The court must consider whether the claimant has a ‘realistic’ as opposed to a ‘fanciful’ prospect of success… The criterion is not one of probability; it is absence of reality.

(2)

A ‘realistic’ claim is one that carries some degree of conviction. This means a claim that is more than merely arguable.

(3)

In reaching its conclusion the court must not conduct a ‘mini-trial’. This does not mean that the court must take at face value and without analysis everything that a claimant says in his statements before the court. In some cases it may be clear that there is no real substance in factual assertions made, particularly if contradicted by contemporaneous documents…

(4)

However, in reaching its conclusion the court must take into account not only the evidence actually placed before it on the application for summary judgment, but also the evidence that can reasonably be expected to be available at trial…

(5)

Nevertheless, to satisfy the requirement that further evidence ‘can reasonably be expected’ to be available at trial, there needs to be some reason for expecting that evidence in support of the relevant case will, or at least reasonably might, be available at trial.
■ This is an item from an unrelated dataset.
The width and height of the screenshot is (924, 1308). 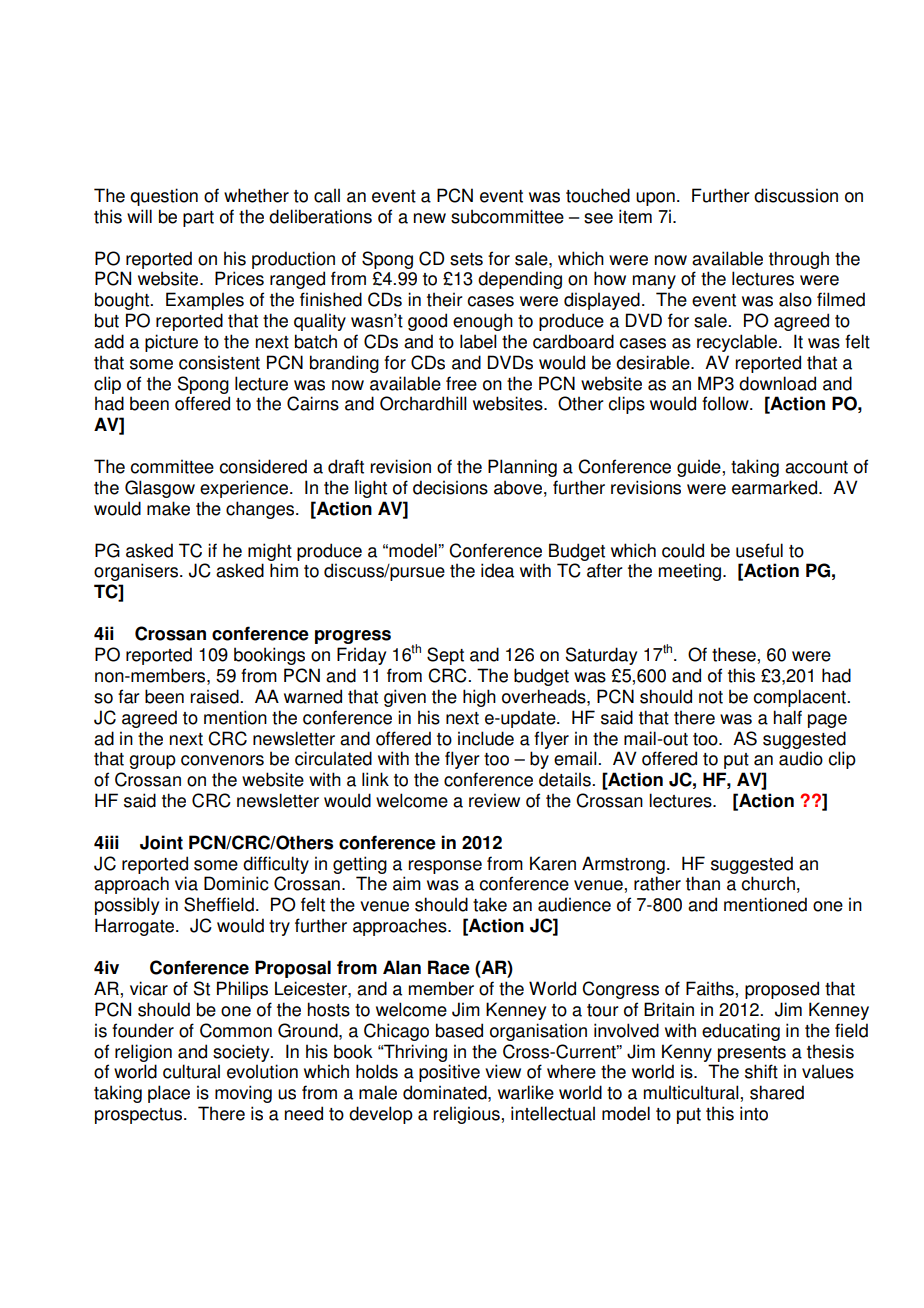 What do you see at coordinates (243, 1094) in the screenshot?
I see `moving` at bounding box center [243, 1094].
It is not enough simply to argue that the case should be allowed to go to trial because something may ‘turn up’. A party resisting an application for summary judgment must put forward sufficient evidence to satisfy the court that s/he has a real prospect of succeeding at trial (especially if that evidence is, or can be expected to be, already within his/her possession). If the party wishes to rely on the likelihood that further evidence will be available at that stage, s/he must substantiate that assertion by describing, at least in general terms, the nature of the evidence, its source and its relevance to the issues before the court. The court may then be able to see that there is some substance in the point and that the party in question is not simply playing for time in the hope that something will turn up. Fundamentally, the question is whether there are reasonable grounds for believing that disclosure may materially add to or alter the evidence relevant to whether the claim has a real prospect of success.

(6)

Lord Briggs explained the nature of the dilemma in Lungowe v Vedanta Resources plc [2020] AC 1045 [45]:

‘…On the one hand, the claimant cannot simply say, like Mr Micawber, that some gaping hole in its case may be remedied by something which may turn up on disclosure. The claimant must demonstrate that it has a case which is unsuitable to be determined adversely to it without a trial. On the other, the court cannot ignore reasonable grounds which may be disclosed at the summary judgment stage for believing that a fuller investigation of the facts may add to or alter the evidence relevant to the issue…’

(7)

The Court may, after taking into account the possibility of further evidence being available at trial, and without conducting a ‘mini-trial’, still evaluate the evidence before it and, in an appropriate case, conclude that it should ‘draw a line’ and bring an end to the action.”